Commit 5ff5622e authored by David S. Miller's avatar David S. Miller

Merge branch 'NVMeTCP-Offload-ULP'

Shai Malin says:

====================
NVMeTCP Offload ULP

With the goal of enabling a generic infrastructure that allows NVMe/TCP
offload devices like NICs to seamlessly plug into the NVMe-oF stack, this
patch series introduces the nvme-tcp-offload ULP host layer, which will
be a new transport type called "tcp-offload" and will serve as an
abstraction layer to work with vendor specific nvme-tcp offload drivers.

NVMeTCP offload is a full offload of the NVMeTCP protocol, this includes
both the TCP level and the NVMeTCP level.

The nvme-tcp-offload transport can co-exist with the existing tcp and
other transports.

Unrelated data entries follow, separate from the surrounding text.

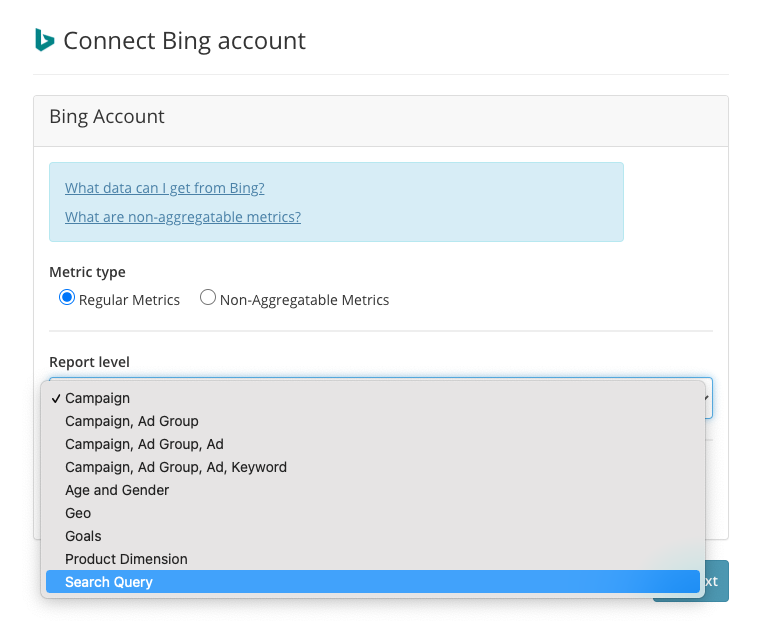Choose Goals from the dropdown list
Image resolution: width=759 pixels, height=637 pixels.
pos(83,536)
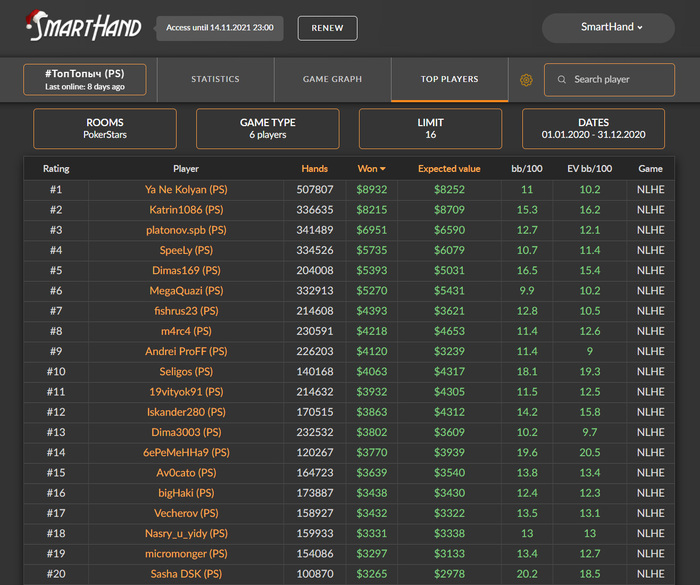Open player Ya Ne Kolyan (PS)
The height and width of the screenshot is (585, 700).
click(186, 190)
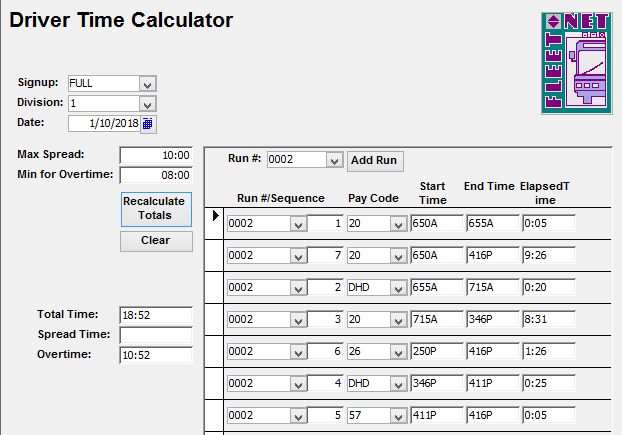Expand the Signup dropdown

148,83

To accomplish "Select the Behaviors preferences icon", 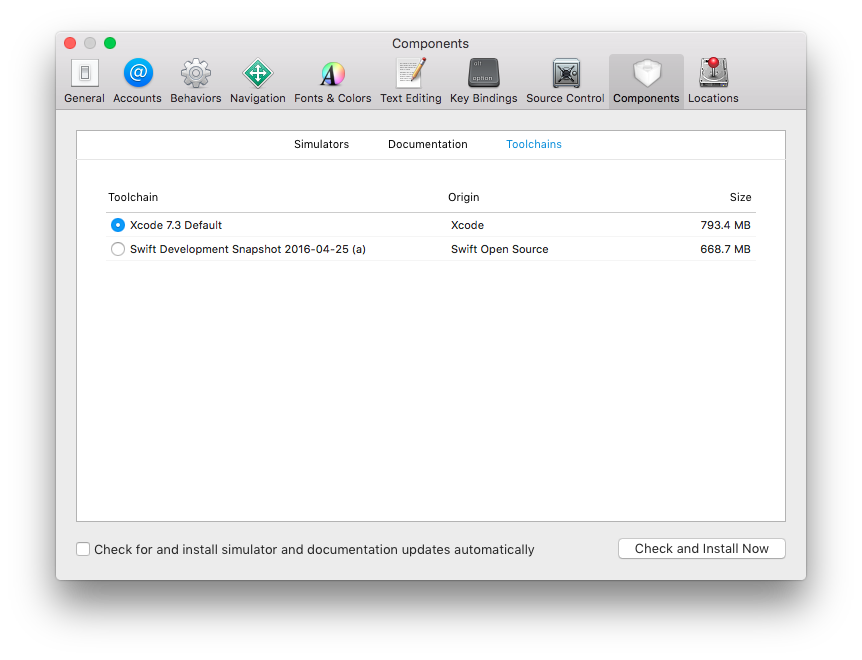I will [x=195, y=80].
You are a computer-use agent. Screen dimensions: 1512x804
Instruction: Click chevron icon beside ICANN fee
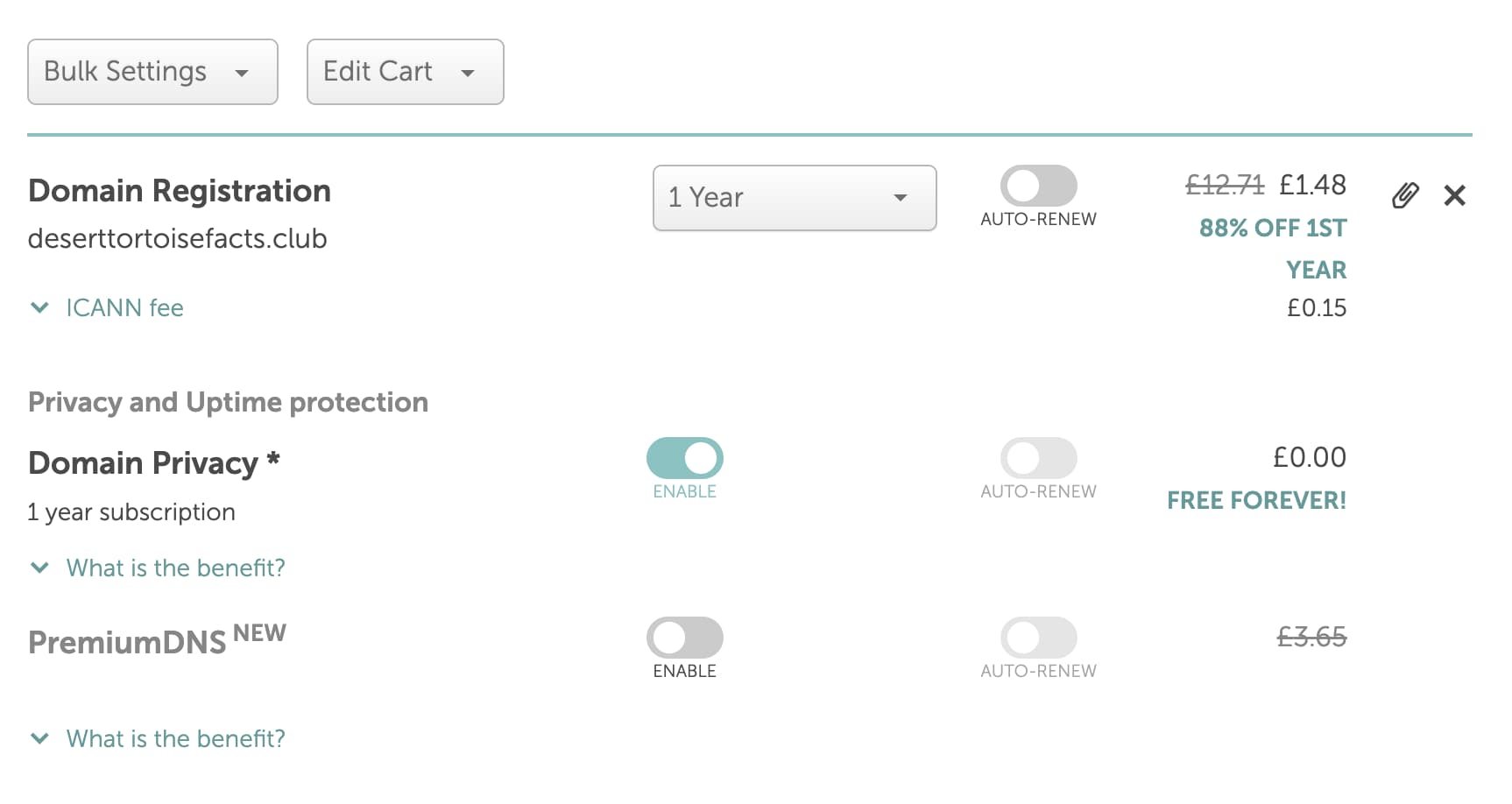pos(39,307)
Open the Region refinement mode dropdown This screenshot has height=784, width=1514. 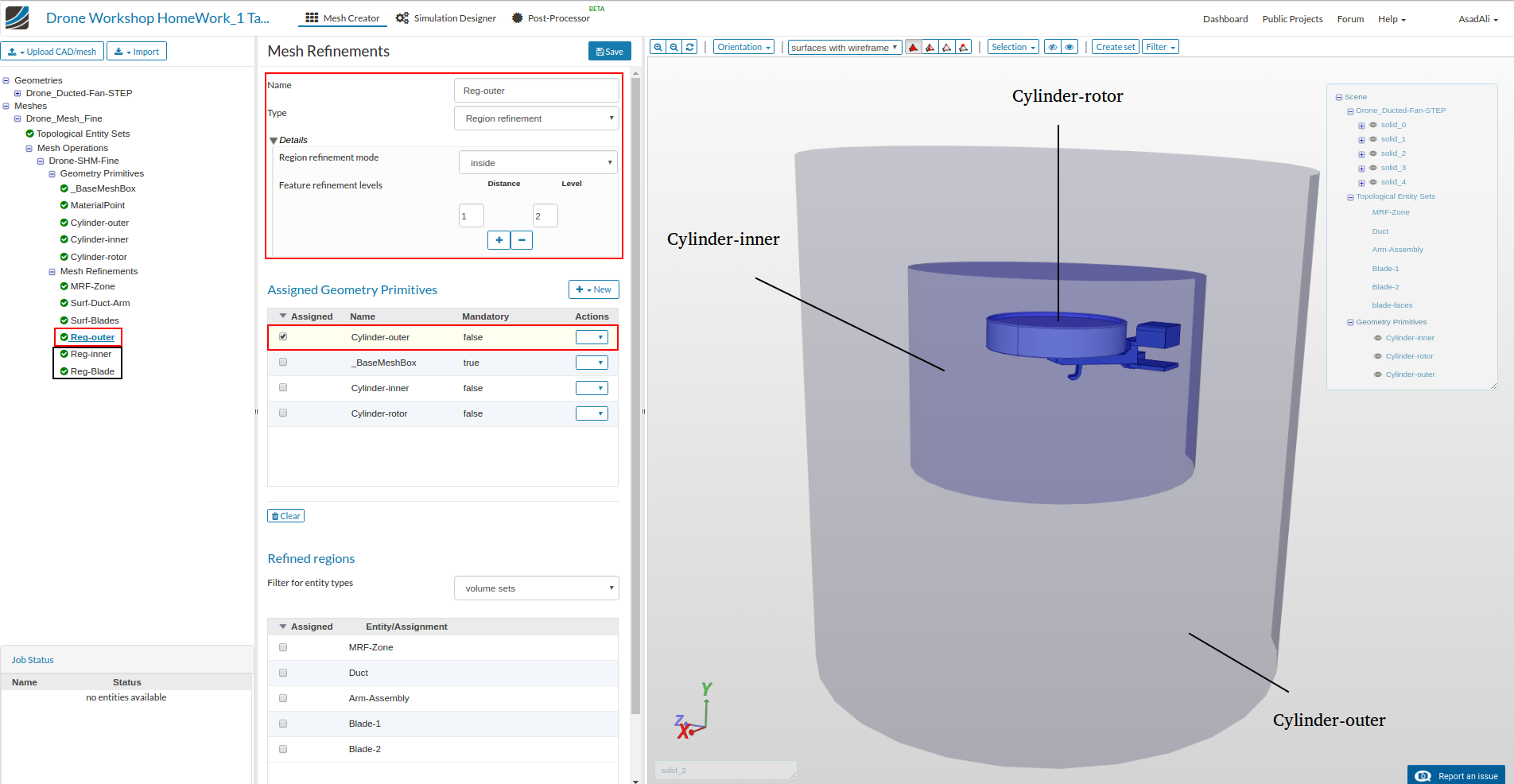pos(538,163)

The tcp offload was designed so that stack changes are
kept to a bare minimum: only registering new transports.
All other APIs, ops etc. are identical to the regular tcp transport.
Representing the TCP offload as a new transport allows clear and manageable
differentiation between the connections which should use the offload path
and those that are not offloaded (even on the same device).

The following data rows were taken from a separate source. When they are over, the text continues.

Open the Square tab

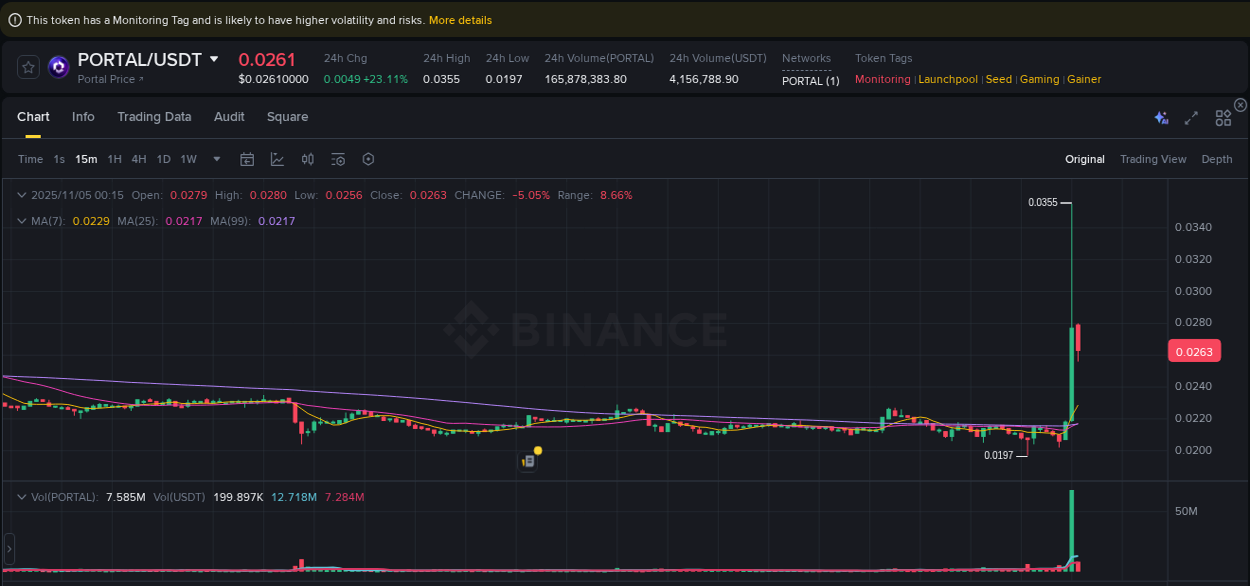tap(287, 117)
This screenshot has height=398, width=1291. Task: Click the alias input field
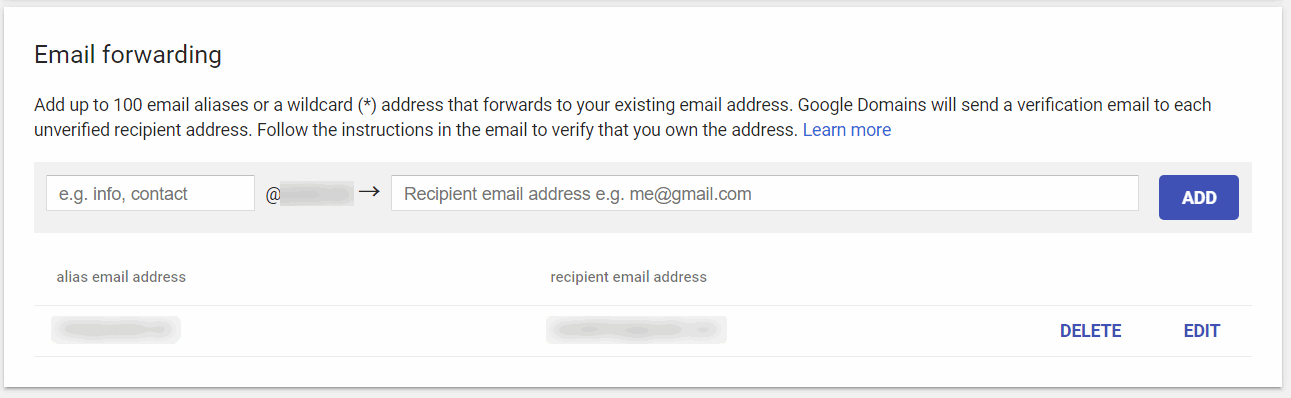150,193
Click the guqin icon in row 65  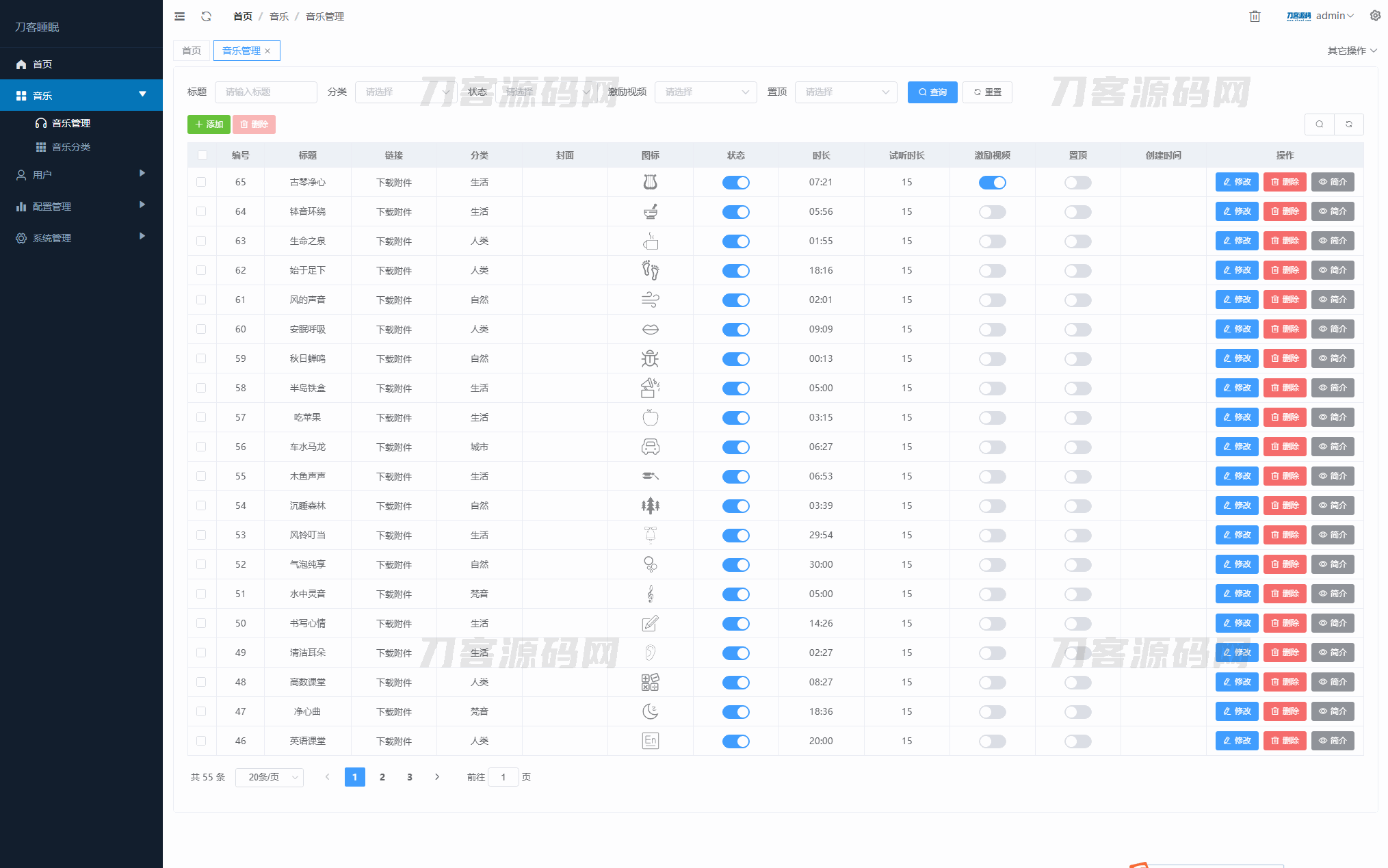coord(650,182)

The nvme-tcp-offload layers and API compared to nvme-tcp and nvme-rdma:

* NVMe layer: *

       [ nvme/nvme-fabrics/blk-mq ]
             |
        (nvme API and blk-mq API)
             |
             |
* Vendor agnostic transport layer: *

      [ nvme-rdma ] [ nvme-tcp ] [ nvme-tcp-offload ]
             |        |             |
           (Verbs)
             |        |             |
             |     (Socket)
             |        |             |
             |        |        (nvme-tcp-offload API)
             |        |             |
             |        |             |
* Vendor Specific Driver: *

             |        |             |
           [ qedr ]
                      |             |
                   [ qede ]
                                    |
                                  [ qedn ]

Performance:
============
With this implementation on top of the Marvell qedn driver (using the
Marvell FastLinQ NIC), we were able to demonstrate the following CPU
utilization improvement:

On AMD EPYC 7402, 2.80GHz, 28 cores:
- For 16K queued read IOs, 16jobs, 4qd (50Gbps line rate):
  Improved the CPU utilization from 15.1% with NVMeTCP SW to 4.7% with
  NVMeTCP offload.

On Intel(R) Xeon(R) Gold 5122 CPU, 3.60GHz, 16 cores:
- For 512K queued read IOs, 16jobs, 4qd (25Gbps line rate):
  Improved the CPU utilization from 16.3% with NVMeTCP SW to 1.1% with
  NVMeTCP offload.

In addition, we were able to demonstrate the following latency improvement:
- For 200K read IOPS (16 jobs, 16 qd, with fio rate limiter):
  Improved the average latency from 105 usec with NVMeTCP SW to 39 usec
  with NVMeTCP offload.

  Improved the 99.99 tail latency from 570 usec with NVMeTCP SW to 91 usec
  with NVMeTCP offload.

The end-to-end offload latency was measured from fio while running against
back end of null device.

Upstream plan:
==============
The RFC series "NVMeTCP Offload ULP and QEDN Device Driver"
https://lore.kernel.org/netdev/20210531225222.16992-1-smalin@marvell.com/
was designed in a modular way so that part 1 (nvme-tcp-offload) and
part 2 (qed) are independent and part 3 (qedn) depends on both parts 1+2.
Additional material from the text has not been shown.